Bütün bu olaylar gösteriyor ki padişahı alıp kendi korumasında misafir eden emperyalist batının derdi Türklerledir. Planları nasıl ve ne bahasına olursa olsun Türkleri yok etmek veya köle yapmaktır. Bu gerçekleri iyi özümseyince on gün sonra kutlayacağımız cumhuriyet bayramı ve onun oluşmasında baş katkı sahibi olanlara karşı duydukları kinin devam eden bir sürecin parçaları olduğunu görmemek için kör olmak gerekmektedir. Yapılması düşünülen yeni anayasada Türk adının geçmemesine özen gösterileceği duyumları da sürecin hiç sekteye uğramadan devam ettiğini göstermektedir.

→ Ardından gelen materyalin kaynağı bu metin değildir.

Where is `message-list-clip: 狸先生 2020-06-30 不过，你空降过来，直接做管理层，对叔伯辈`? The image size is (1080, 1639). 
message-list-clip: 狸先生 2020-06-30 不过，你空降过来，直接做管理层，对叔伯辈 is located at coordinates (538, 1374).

Karınları aç olmasına rağmen sürekli çocuk doğurarak hızla çoğalan bazı etnik gurupların, “en az üç çocuk” talimatı ile çoğaltılmak istenen bazı etnik gurupların da Türklerin asimile edilmesine yarayacağı kesindir.
İşte bu düşünceler ve kaygılar içinde cumhuriyet bayramına yaklaşıyoruz. Şimdiden kutlu olsun.